Они не поняли, они все. Звезда поняла… но видимо, верить отказывалась — или просто никто не знал, как высказать понятое вслух.
«Всё так просто. И сразу становится ясно, зачем нужна была гибель Аллена — бессмысленно, глупо, при всём Совете… Не бессмысленно, нет. И не именно его, а кого угодно, любого Вэй… бросившего оскорбительную фразу в адрес Ченселина Тариса? Или я был случайной фигуркой в игре, как и бедняга Аллен, камушком шэн, взятым без особых тонких расчётов, лишь потому, что попался под руку? На Совете стычки неизбежны. Он мог воспользоваться любым подходящим «камушком» — я лишь облегчил ему задачу, услужливо подсунув себя для этого хода, для нанесения удара… который нанёс не я. Тот, кто подделал песню моего Кружева, находясь в связке с тремя Лучами, без труда мог сделать это и сейчас. И не только со мною.
А теперь, полюбовавшись сражением Вэй и оценив заботу и предусмотрительность Брэйвина, эти наивные люди одобрили закон, по которому каждый, кто осмелится в чём-то его обвинить, тотчас будет пленён и оставлен без Кружев. «Для выяснения»… но так просто сказать потом, что виновный сопротивлялся, атаковал — и защищаясь, пришлось убить его. Так просто.
Кто, кроме меня, понимает, что сейчас Совет единогласно отдал безграничную власть в руки Верховного?

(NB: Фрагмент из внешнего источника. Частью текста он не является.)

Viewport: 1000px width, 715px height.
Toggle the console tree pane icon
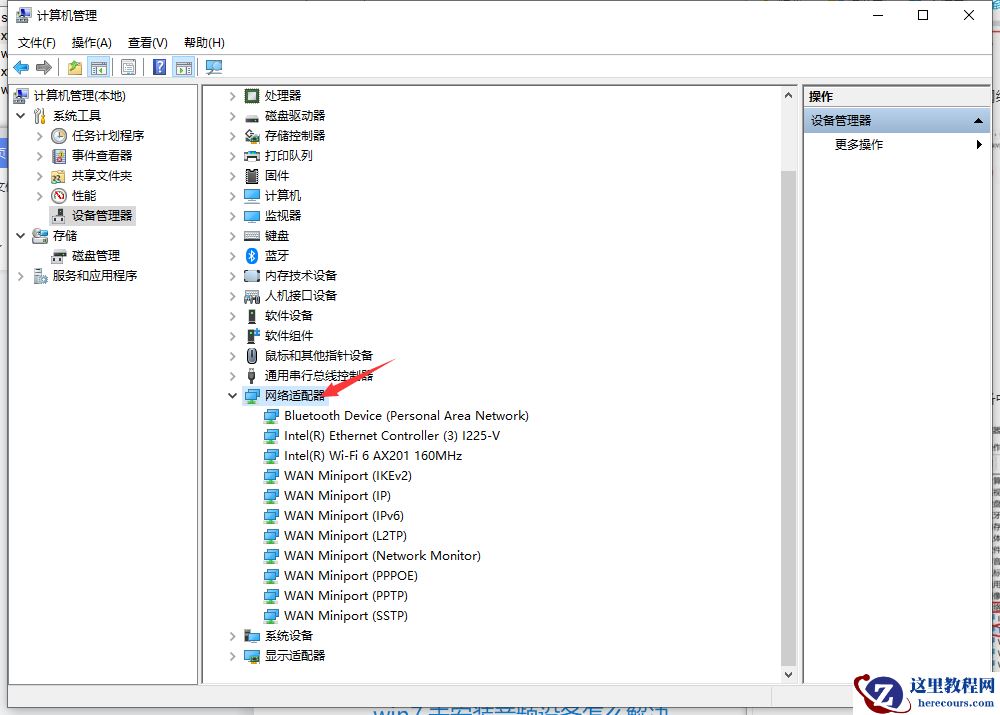click(101, 66)
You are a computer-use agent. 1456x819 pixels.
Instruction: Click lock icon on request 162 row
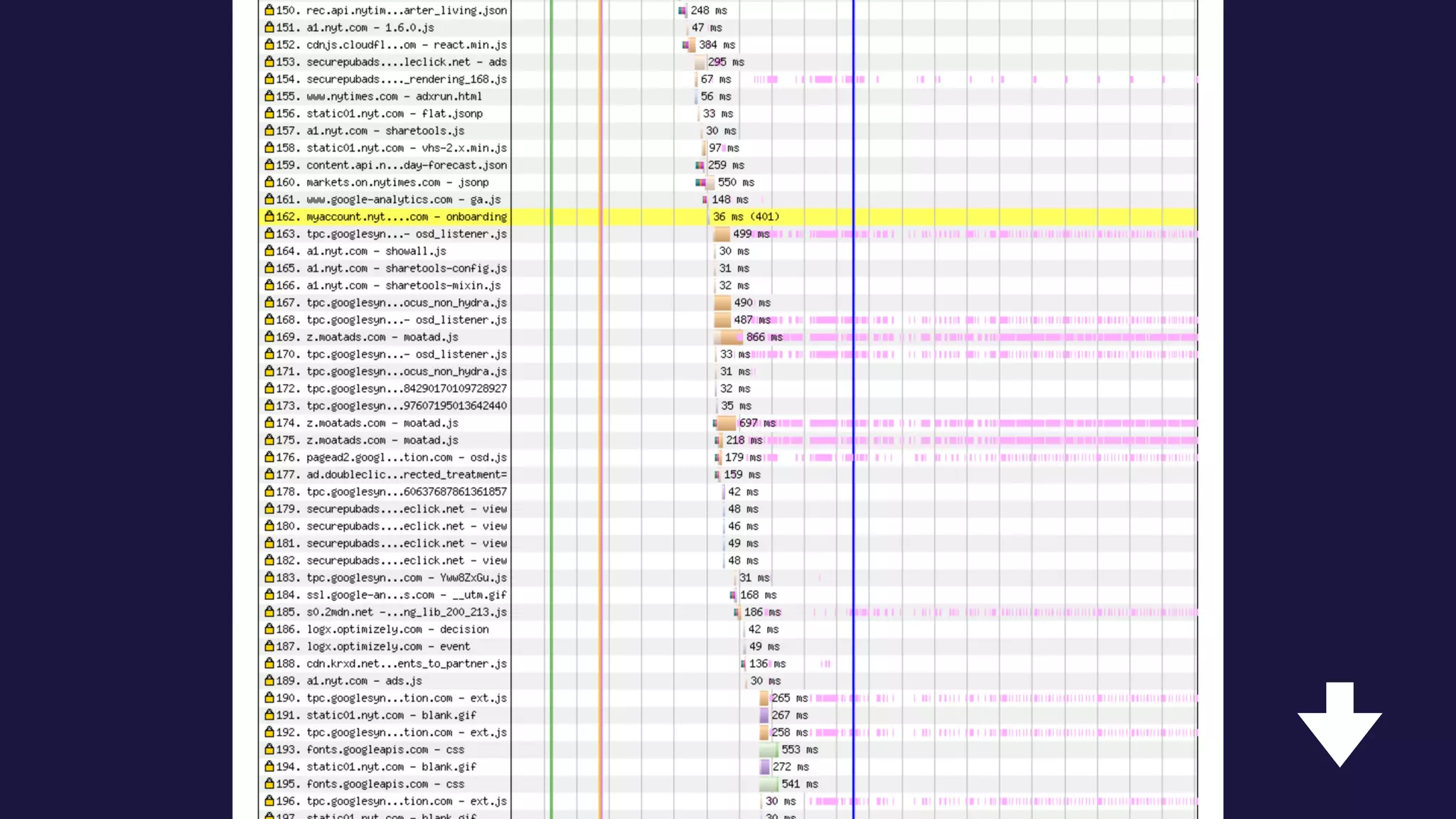click(x=269, y=216)
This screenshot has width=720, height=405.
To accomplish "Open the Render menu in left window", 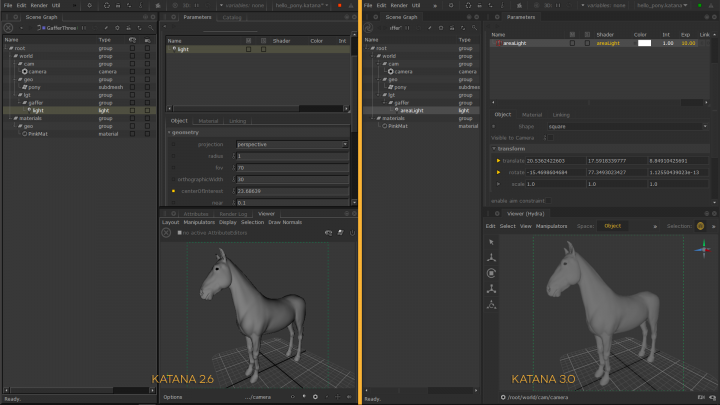I will tap(39, 5).
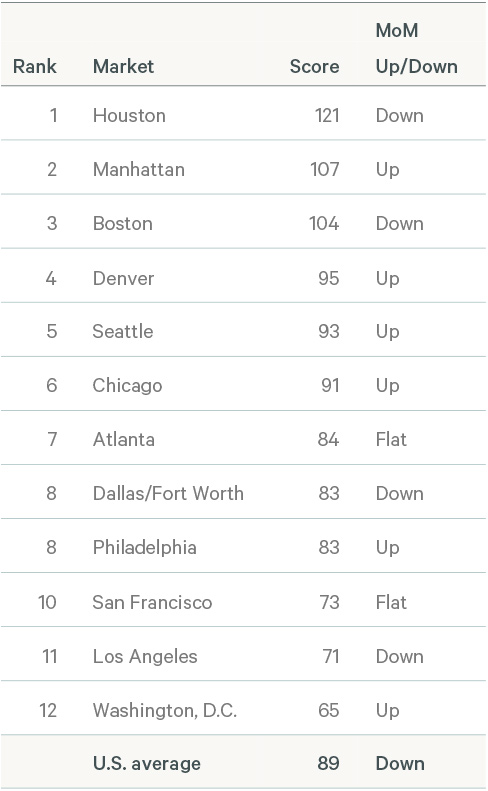Select the U.S. average score 89

click(x=329, y=763)
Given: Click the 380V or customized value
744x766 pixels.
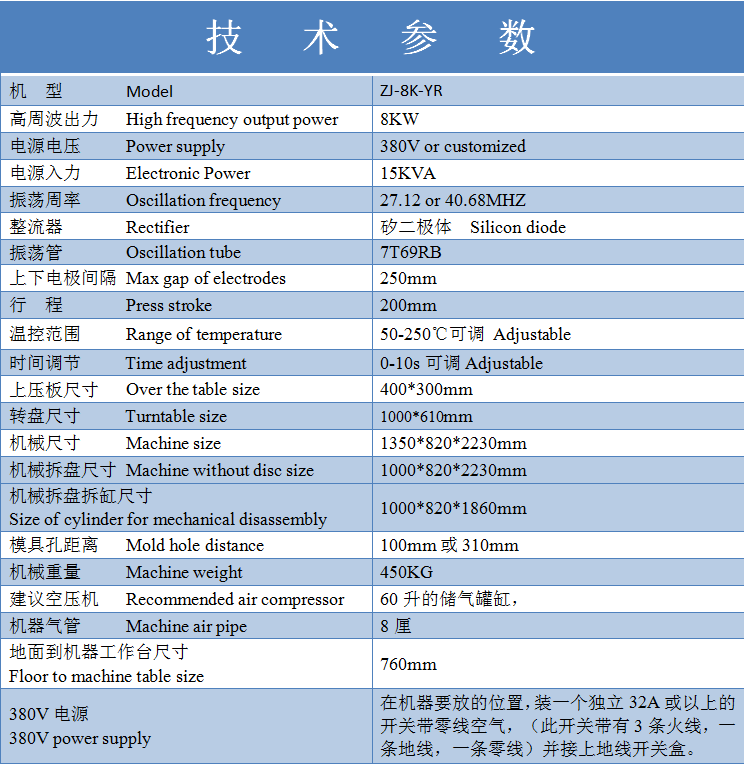Looking at the screenshot, I should tap(452, 146).
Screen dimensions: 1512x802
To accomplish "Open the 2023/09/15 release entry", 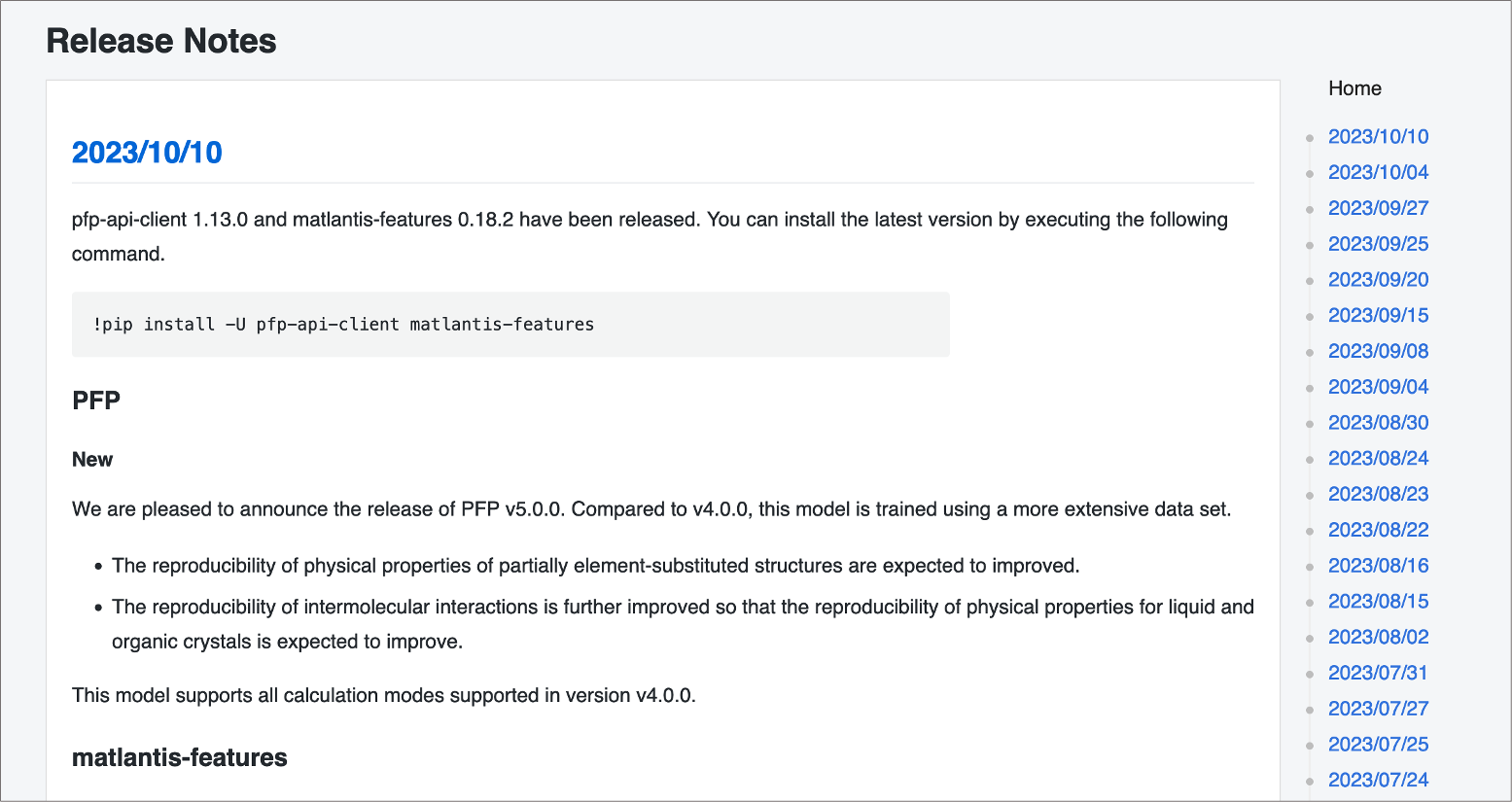I will point(1378,316).
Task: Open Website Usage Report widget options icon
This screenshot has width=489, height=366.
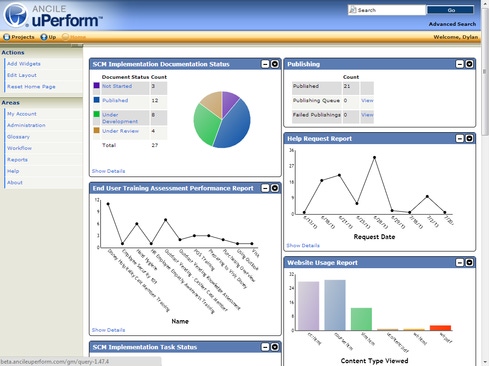Action: (469, 263)
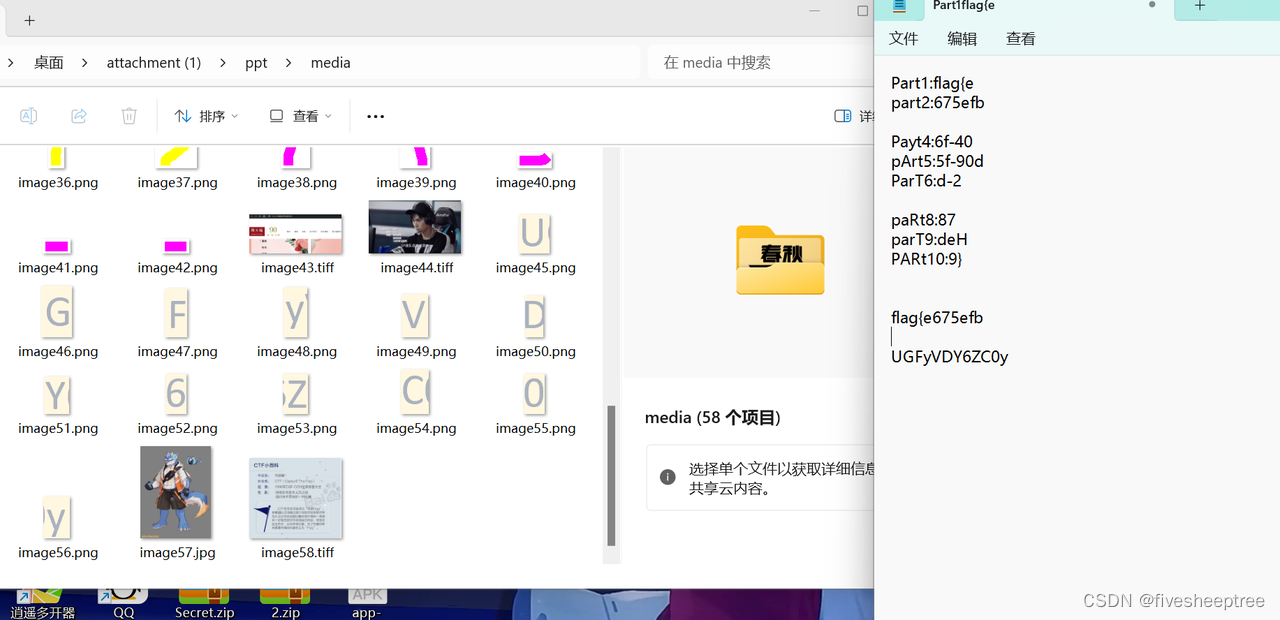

Я закрыл глаза, тихо и ровно дыша. Так и впадают в безумие? Действия Брэйвина вполне объяснимы заботой и осторожностью. Он бережёт Звезду… а мы с Алленом затеяли свару сами, и кто бы ни подталкивал нас, но я мог не принять его Вызов. И в первую встречу, где уж точно Брэйвина не было, мог с ним не развлекаться. И Открытого убил, пусть не желая, я сам.
Но если допустить, хоть на миг, что его игра — не бред, а реальность, и моё участие в ней вовсе не случайно, что он каким-то образом спланировал всё это — и контролировал меня…
А я уже не могу ничего сказать. Ещё вчера, ещё час назад… но его закон связал мне руки вернее стальных цепей — мне и любому Магистру. Любому Лучу. Всем нам. Как красноречиво и жалко затянулось это звёздное молчание».
Он шагнул из теней и с улыбкой свёл ладони, разбивая тишину звоном аплодисментов. Миг или два слышны были только они. Затем прибавились чьи-то ещё; вскоре аплодировала вся Звезда. Он смотрел на Брэйвина, спокойно и прямо, и продолжал сияюще улыбаться.
«Я могу ошибаться. Он всегда заботился о стране, Поле, Звезде… обо мне. Ведь я ошибался прежде не раз… Но если я прав, мне нельзя себя выдавать. Ни взглядом, ни цветом мысли.
Потому что лишь так я могу быть столь близко, чтобы в день, когда этот человек совершит предательство по отношению к Тефриану, я сумел бы убить его. Как минимум, попытаться».